For price transparency, the eagle has landed; on Friday, November 15, the Trump administration releases final and major price transparency regulations. HHS views price transparency as a matter it can address through de novo regulation, whereas most surprise billing issue fall outside of Medicare or Medicaid and would require legislation.
Somewhat confusingly, today's release has two different components, and one part is a second and "final" part to the annual OPPS final rule, most of which was released November 1 (here). In that rule, CMS merely stated concisely that "We intend to [issue] a forthcoming final rule." Here it is.
Then, there is also a separate PROPOSED rule, which has its own website and its own fact sheet.
Headline: The OPPS Final Rule "F2" governs hospital requirements for publishing price transparency. While I believe past state legislation has defined this as chargemasters, CMS defines this as per payor negotiated rates. All rates need to be available to a patient, but 300 key rates need to the public. Meanwhile, the PROPOSED rule is about insurers posting negotiated rates.
- For CMS/HHS press release, here.
- For CMS fact sheet on the rule (CMS-1717-F2), here.
- Those who want to read the 1717-F2 rule (in typescript form, 331pp), here.
- CMS webinar on the final rule here (Dec. 3).
- Now, there is also separate from that, a PROPOSED rule.
- For fact sheet on PROPOSED rule, (CMS-9915-P) here.
- Those who want to read the 9915-P rule (in typescript form, 219pp), here.
- Since 9915-P is a PROPOSED rule, it has a 60 day comment period (to mid January).
- For WSJ article, here.
- For a September background WSJ article, here. ("Push Sparks Furor")
- For a November 20 update, WSJ, hospitals vow to sue CMS, here.
- The Economist, Nov. 23 issue, Op Ed here. Deep dive article, same issue, here.
- Healthcare Dive here. Medcity News here. Pro's and Con's article at Vox, here.
- Health Affairs here.
- AHA and other hospital groups issued a joint statement that they disliked the rules here.
- Opponents gear up for the courtrom, here.
I haven't read these line by line. But for hospitals, CMS clearly asks them to post negotiated rates per payor, and CMS then asks them to post lowest and highest negotiated rate "anonymously." If I've listed ten payer rates by name from 1 to 10 for cost, then posting the lowest & highest rates anonymously seems impossible.
With all the fuss about transparency, all CMS prices have been posted online for a decade or two, physician offices, imaging, lab tests, hospital based surgery, inpatient, outpatient, drug prices, and so on. Nothing secret about all of that.

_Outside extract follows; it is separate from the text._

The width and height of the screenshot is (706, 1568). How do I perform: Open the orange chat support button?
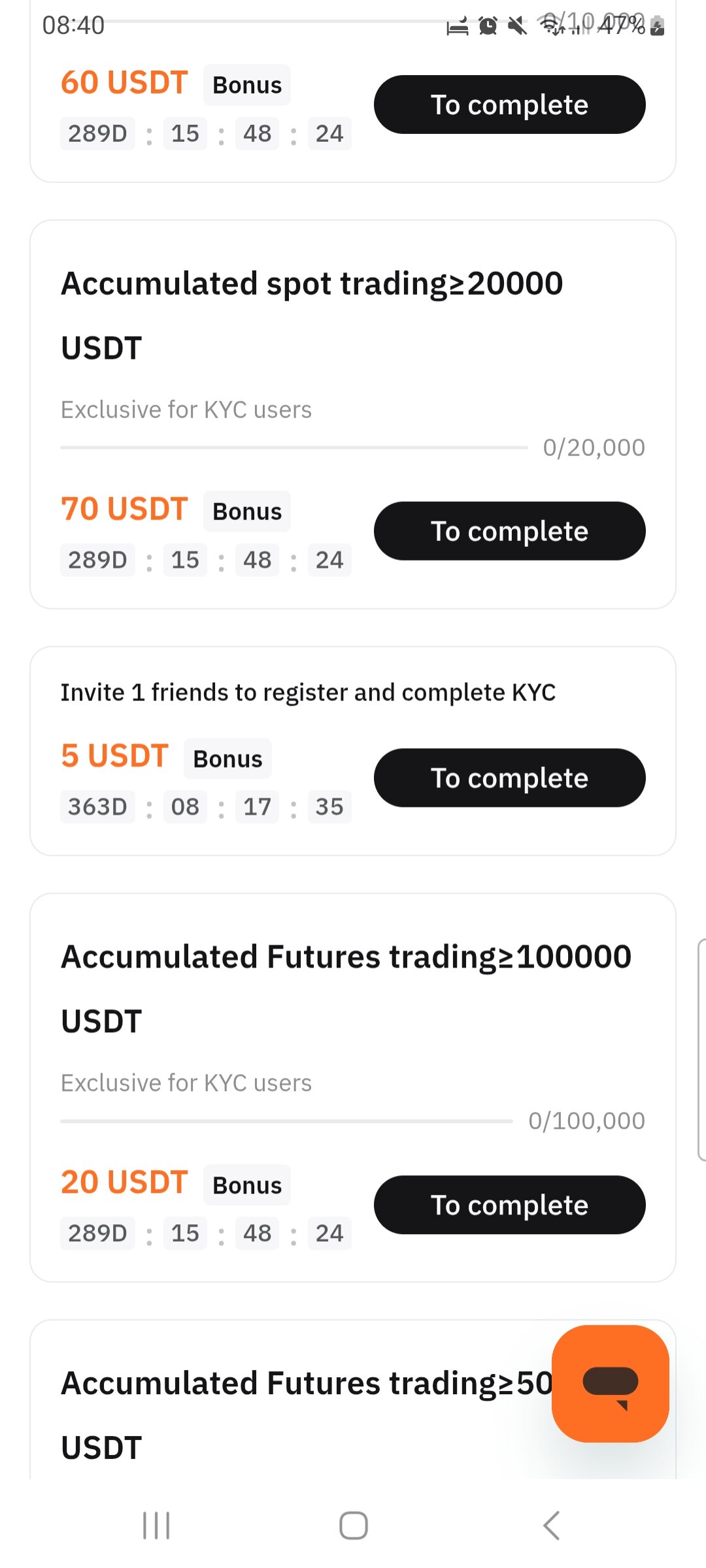(610, 1383)
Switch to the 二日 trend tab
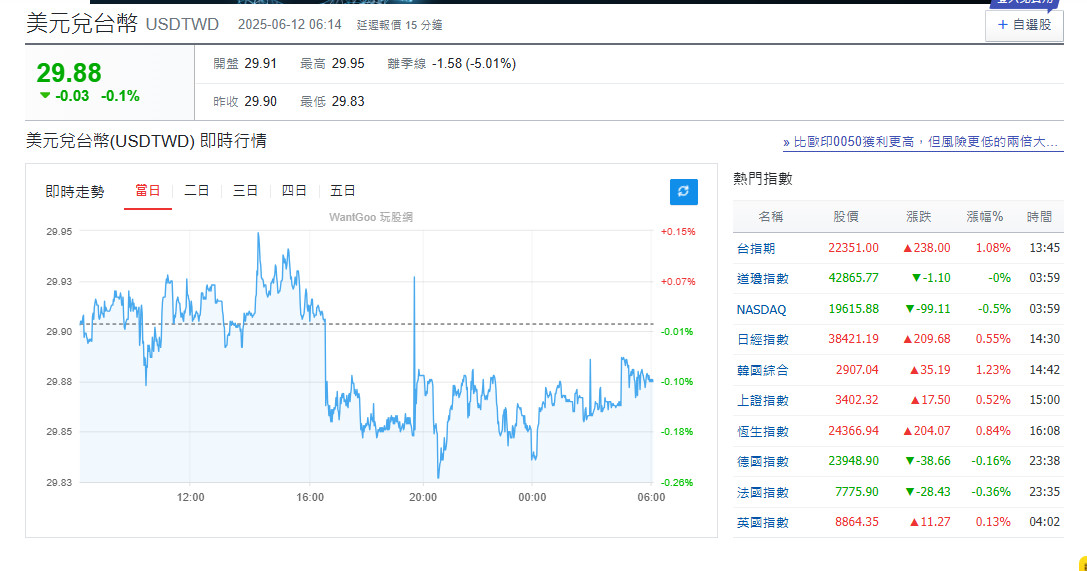The image size is (1087, 571). (197, 191)
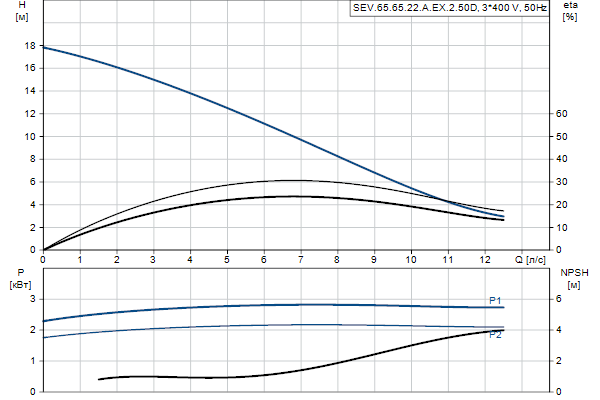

And with commercial insurers, while there has never been mandatory posting of contracted rates, either from the hospital side nor from the payer side, there's one thing hiding in plain site. These rates are sent out by the millions, tens of millions, hundreds of millions, into the public space via Explanations of Benefits. I know if my imaging center charged BCBS $1200, got paid $319, and my copay was $35. I know if my doctor charged BCBS $225 for an office visit, got paid $87, and my copay was $20. While these circulate by email, by postal mail, such agreements and rates circulate in society in hundreds of millions of documents. Easy to access? No. But different in a fundamental way from a true "secret."